* [Excerpt provided]:
Chairmen of the tournament include Bill O’Brien, head football coach at Penn State; Ken Niumatalolo, head football coach at the U.S. Naval Academy; Gerald Fussell, retired colonel of the U.S. Marine Corps; and Ryan McCombie, retired captain of the United States Navy SEALs and newly-elected member of the Penn State Board of Trustees.

Faculty members from the College of Health and Human Development at Penn State are volunteering their time to help organize the charity golf tournament, which will benefit the SEAL Legacy Foundation -- dedicated to providing educational assistance and support grants to families of wounded and fallen United States Navy SEALs -- and the Salute Military Golf Association, which provides mental and physical rehabilitation through golf instruction, equipment and playing opportunities to post-9/11 wounded American combat veterans.

* [Dataset extract]:
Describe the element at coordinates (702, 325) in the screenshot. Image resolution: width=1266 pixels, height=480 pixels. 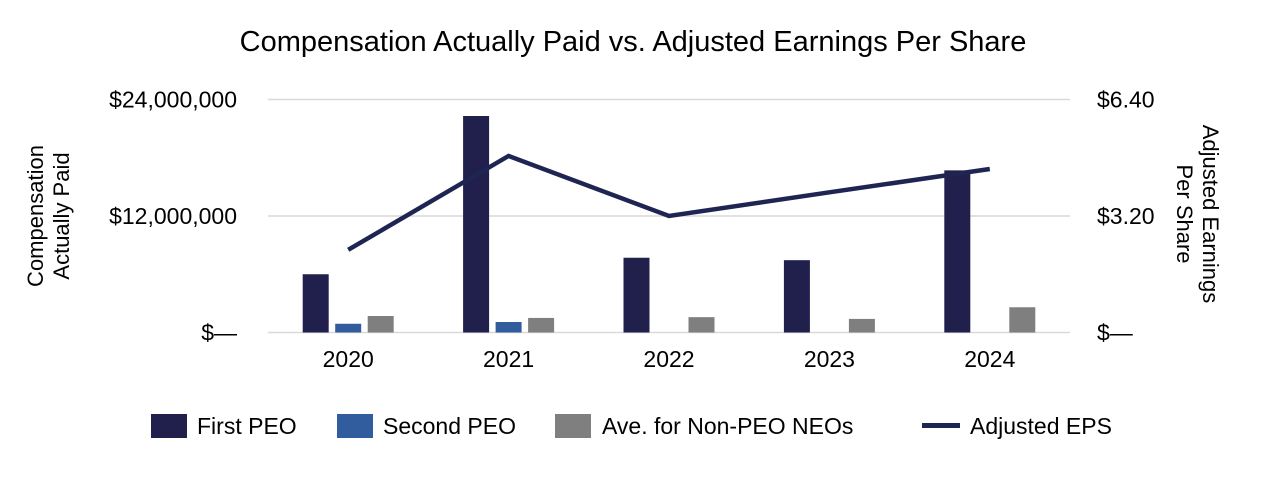
I see `bar-ave-for-non-peo-neos-2022` at that location.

* [Your task]:
Can you restate the golf tournament passage between "Faculty members from" and "American combat veterans.", inclusive, renaming "charity golf tournament" to "fundraising golf tournament"?

* [Your response]:
Faculty members from the College of Health and Human Development at Penn State are volunteering their time to help organize the fundraising golf tournament, which will benefit the SEAL Legacy Foundation -- dedicated to providing educational assistance and support grants to families of wounded and fallen United States Navy SEALs -- and the Salute Military Golf Association, which provides mental and physical rehabilitation through golf instruction, equipment and playing opportunities to post-9/11 wounded American combat veterans.